阿部孝則、猛追も撃沈…藤崎智、気配を殺して磐石の勝ち上がり 麻雀最強戦2021「男子プロ歴代王者決戦」観戦記【A卓】担当記者:masasio

トイトイではなくてもドラとのシャンポンならハネマン―

この微差の東2局で、テンパイ料のために【4ピン】を押す価値があったのかどうか。

本来の土田のバランス通りなら良いのだが、少し不安に感じた一局だった。

4

東3局に藤崎がマンガンをツモアガリ。

徐々に並びができてきた。

この局面白かったのが荒だ。

早々に2巡目テンパイ。

まずは【2ピン】を切ってテンパイを外していく。

「荒取らず」

この日解説の日本プロ麻雀連盟・瀬戸熊直樹プロによると、テンパイを外したり、イーシャンテンをリャンシャンテンに戻したりすることをこのように呼んだ時期があったそうだ。

荒の代名詞のテンパイ取らずが見られた。

そういえばこの瀬戸熊も鳳凰位3回のレジェンドだ。

荒は次巡に鳳凰を引いてテンパイ。

しかし待ちは不満なカン【2ソウ】

ここは再び「荒取らず」か?

今度はテンパイを取った!

少々意外な選択だ。

ドラの【6ソウ】を引くと即リーチに踏み切った。

しかし本手の藤崎が追いかけリーチ。

荒の待ちの【2ソウ】が3枚使われている。

絶体絶命に見えた荒だが最後の【2ソウ】を力強くツモアガリ。

裏ドラ1枚で2000/4000

藤崎のリーチ棒も回収してトップ目に立つ。

結果だけ見ればたまたまうまくいったように見えるが、荒なりの考えがあったように感じる。

カン【3ピン】のテンパイは取らず、次巡のカン【2ソウ】のテンパイをとったということは、どこかでカン【2ソウ】リーチに踏み切る腹づもりだったのだろう。

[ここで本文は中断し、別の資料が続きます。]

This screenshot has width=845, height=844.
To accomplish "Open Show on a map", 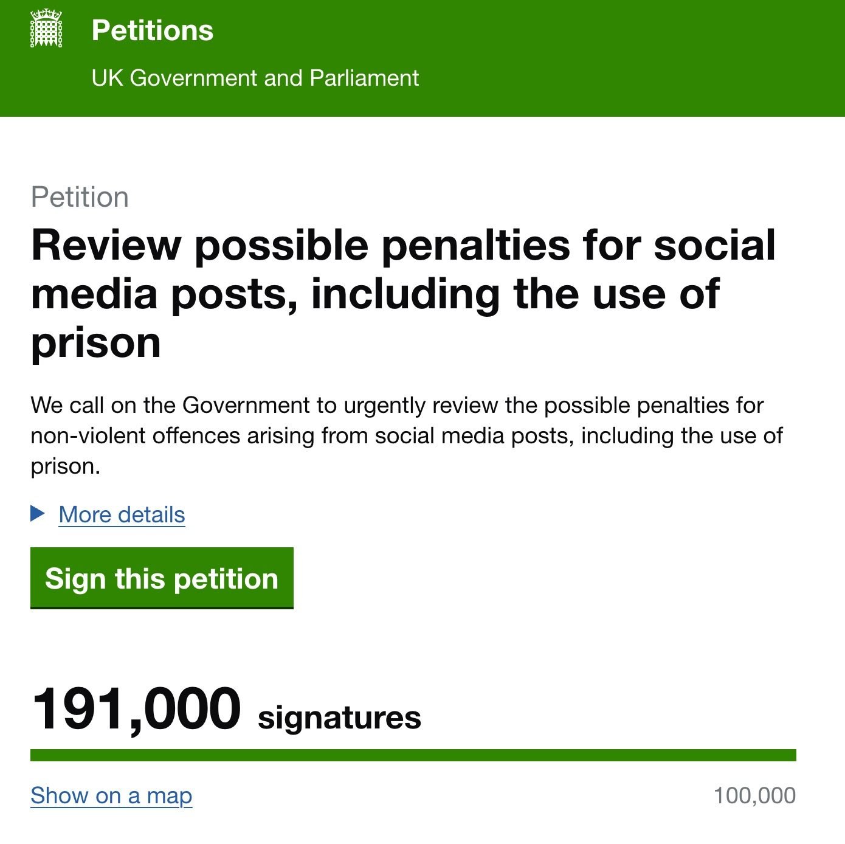I will point(111,795).

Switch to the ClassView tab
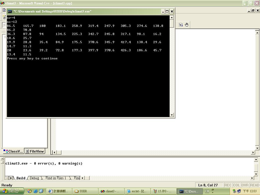[13, 151]
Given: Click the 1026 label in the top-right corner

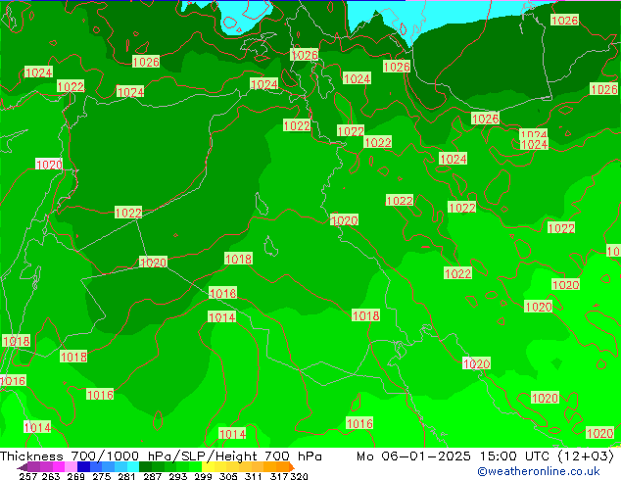Looking at the screenshot, I should 564,21.

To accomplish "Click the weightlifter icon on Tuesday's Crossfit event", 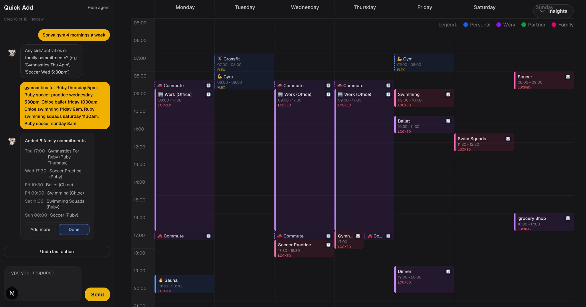I will (x=219, y=59).
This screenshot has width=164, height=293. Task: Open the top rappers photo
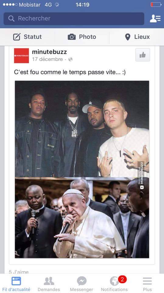[82, 129]
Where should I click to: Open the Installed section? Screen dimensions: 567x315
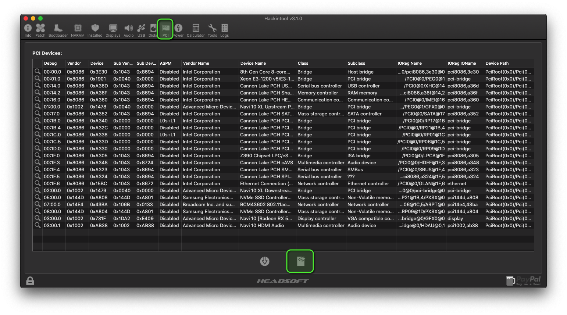(95, 30)
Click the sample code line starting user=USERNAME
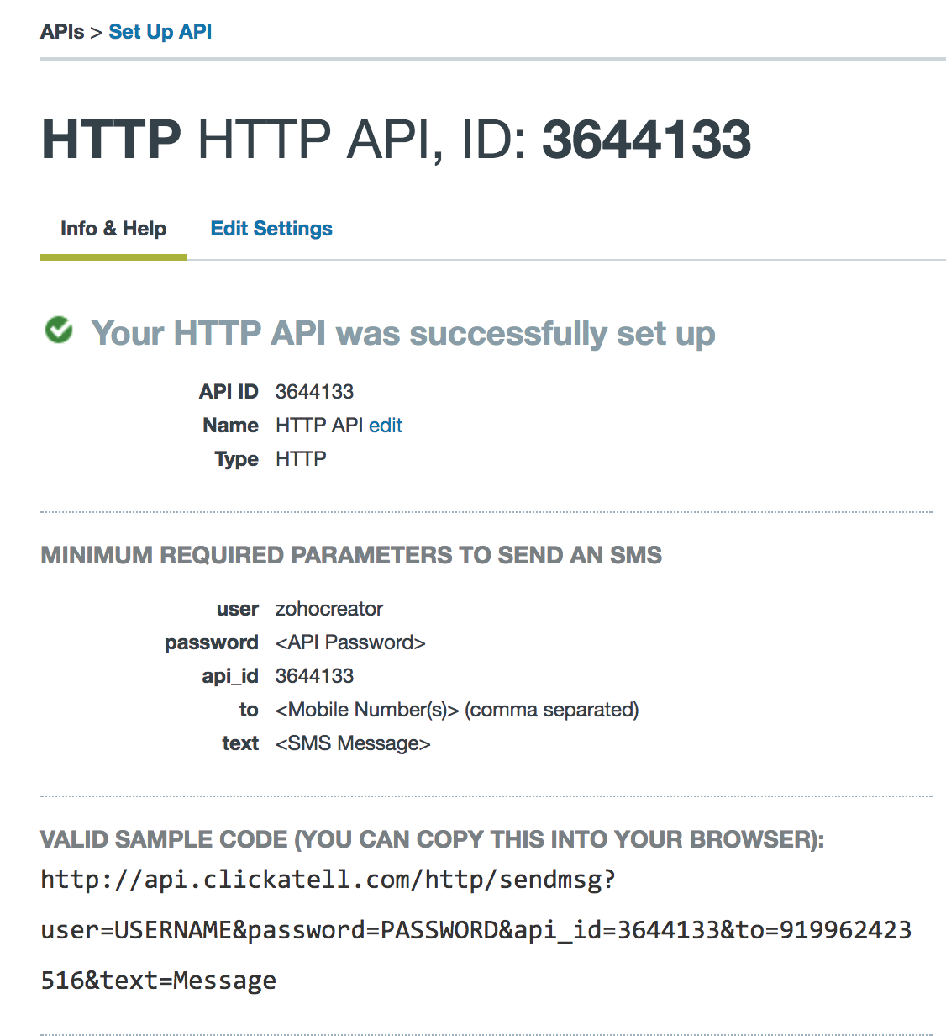Viewport: 946px width, 1036px height. point(476,930)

確かに【3ピン】よりは【2ソウ】のほうが端にかかっている分アガリ易いだろう。

テンパイ取らずにこだわらなかった荒の柔軟な思考が垣間見えた一局だった。

11本場

荒が加速していく。

直前に切られたダブ【南】をスルー

カンチャンが多い手牌のため焦らない。

 一転カン【7ソウ】はチー。

急所はしっかり解消していく。

こう構えておけば南を安全牌としても使える。

【南】が鳴けて見事アガリをものにした。

確かに形が悪いため、1枚目の【南】を見送る選手は多いだろう。

しかし、カン【7ソウ】のチーから入って流れるようなアガリはまさに「今風のアガリ」

生涯現役を掲げる荒、若々しいアガリでリードを広げる。

2

そろそろ尻に火がついてきた土田、ドラドラのチャンス手。

ここはチートイツを強く見たか【2ピン】を切った。

自然にいくならもちろん【東】だし、タンヤオで仕掛けも見るなら【1ピン】

そもそも前巡に【發】を切るなら【東】を切ったほうが良いだろう(【東】はオタ風)

土田らしい常識にとらわれない一打・・・と言うこともできるが、チートイツにこだわりすぎているようにも見える。

【9ピン】を引いて打【6ソウ】

もうチートイツ一直線だ。

【6ソウ】【6ソウ】【4ソウ】とツモ切り、荒にドラの【8ソウ】まで切られてしまった。